§ **DOCUMENT PASSAGE**
^^^^^^^^
4.3. Lodging Feature

Lodging of crops is a critical factor, which can lead to substantial reduction of yield. Firstly, we trained the predictive model by solely using the lodging features, which has relatively lower model accuracy (up to 69.32%) than that trained by using both HS data and lodging features. Moreover, our comparison between including and excluding lodging information when training the predictive model demonstrated how great the impact of lodging is on the accuracy. To further explore the role of lodging characteristics in the yield classification model, we counted lodging events (Supplemental Table 3). For instance, the two lines of class A, “tongjing887” and “jiyang46,” had a lodging index of 1 indicating mild lodging at midmaturity. Nevertheless, those two japonica lines were full of tassels suggesting that the filling of rice grains in later stages was not impaired. Lines without lodging might indicate a reduced number or length of ears. The precision accuracy of class A was 100%. We suspect that the successful prediction of a particular class correlates with the amount of lodging in the same class. Unfortunately, our dataset contains only one rice category with a lodging index of 1, and further studies are required to test this hypothesis. In addition, since lodging was an important factor for identifying high-yielding rice, the texture parameters and morphological parameters were also worth exploring. In this study, we also used three different texture features, which included local range, local standard deviation, and local entropy (convert RGB image to grayscale image) to improve the yield prediction (Figure 11). Although these texture features including local range, local standard deviation, and local entropy (convert RGB image to grayscale image) have been added in this article, the accuracy of the classification has not been improved. However, there may be other texture or morphological characteristics [4042] which can heavily affect the prediction of high-yield rice. Considering various factors affecting rice growth, the breeder may dig out more agronomic characteristics related to rice yield in future.

It can be found from the experiments in this article that lodging was an important feature. In this study, we collected spectral and RGB data to assist the breeder to determine the degree of lodging of rice from the mature stage, in which the lodging characteristics were relatively stable. We used the numbers 0 to 3 to indicate the degree of lodging, which were assigned based on the assessment of the rice breeder. Thus, the shortcomings of this classification might lie in the subjective assessment. As the consequence, it would be more objective if the degree of lodging could be represented by some digital features. According to previous works [43, 44], we initially employed a distinct method to reflect the lodging characteristics before we manually evaluated and ranked the lodging degree in this study.
^^^^^^^^
§ **RECORDED INFORMATION**
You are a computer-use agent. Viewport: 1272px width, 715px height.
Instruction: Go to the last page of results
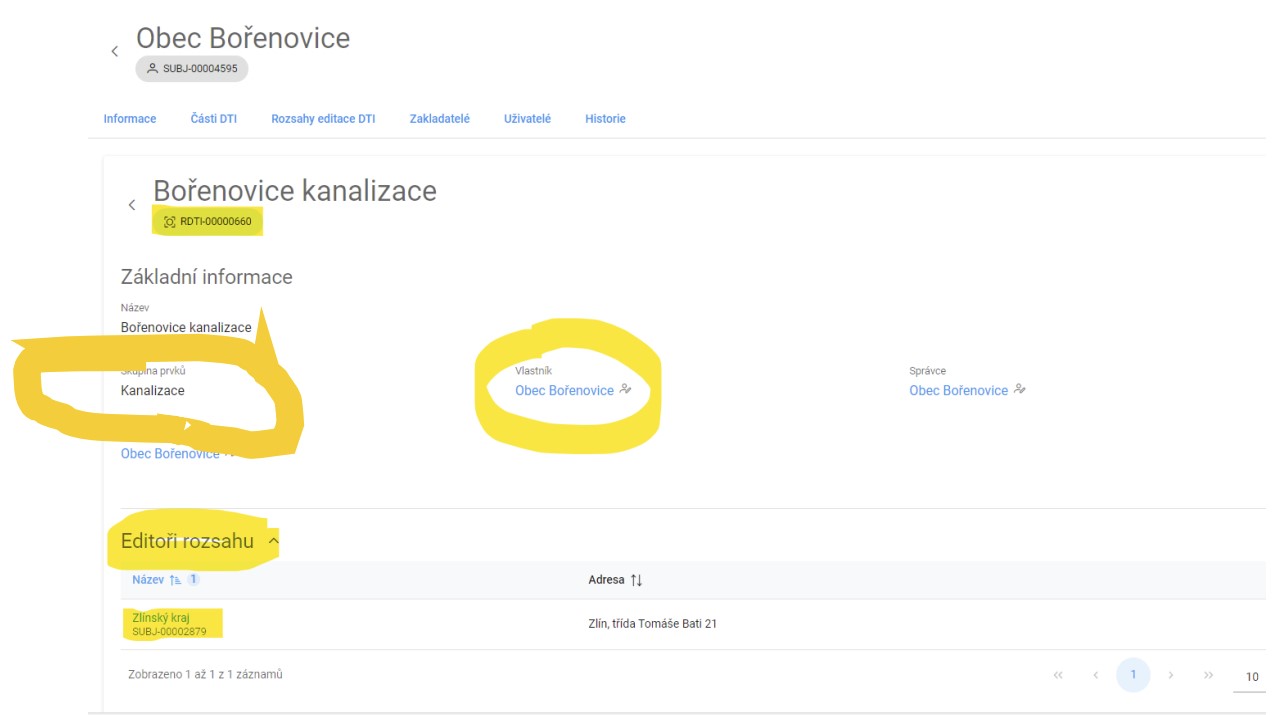[1208, 675]
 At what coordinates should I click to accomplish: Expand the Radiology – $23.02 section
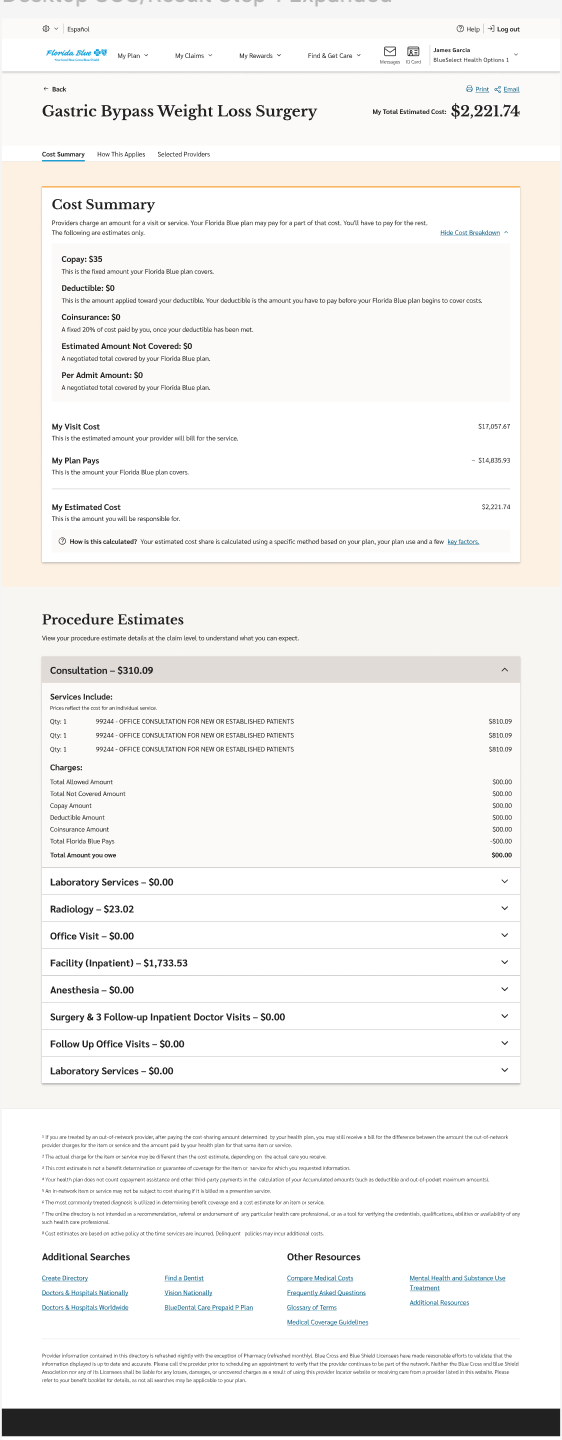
^^^^^^^^
§ **EXERCISE A**
In the passage on rice lodging, which numbers were used to indicate the degree of lodging?
§ **EXERCISE B**
Resume the passage on rice lodging, starting right after its final sentence.

§ **TASK RESPONSE A**
The numbers 0 to 3.

§ **TASK RESPONSE B**
We assumed that the corresponding fill volume in rice with lodging characteristics would be relatively large. Therefore, we measured the terrain 3D area (m2), fill volume (m3), fill volume error (m3), cut volume (m3), cut volume error (m3), total volume (m3), and total volume error (m3). Then, regression analysis was applied using these seven parameters as independent variables and the rice lodging label identified by breeders in the field as dependent variables. However, the correlation between these features and the lodging degree was too low (Figure 12), which suggested that there will be no suitable threshold to separate lodging and nonlodging characteristics. Therefore, in this study, we directly used the lodging index, which was manually evaluated and ranked. Further research will be needed to find a more appropriate method for measuring digital features to objectively reflect the lodging degree.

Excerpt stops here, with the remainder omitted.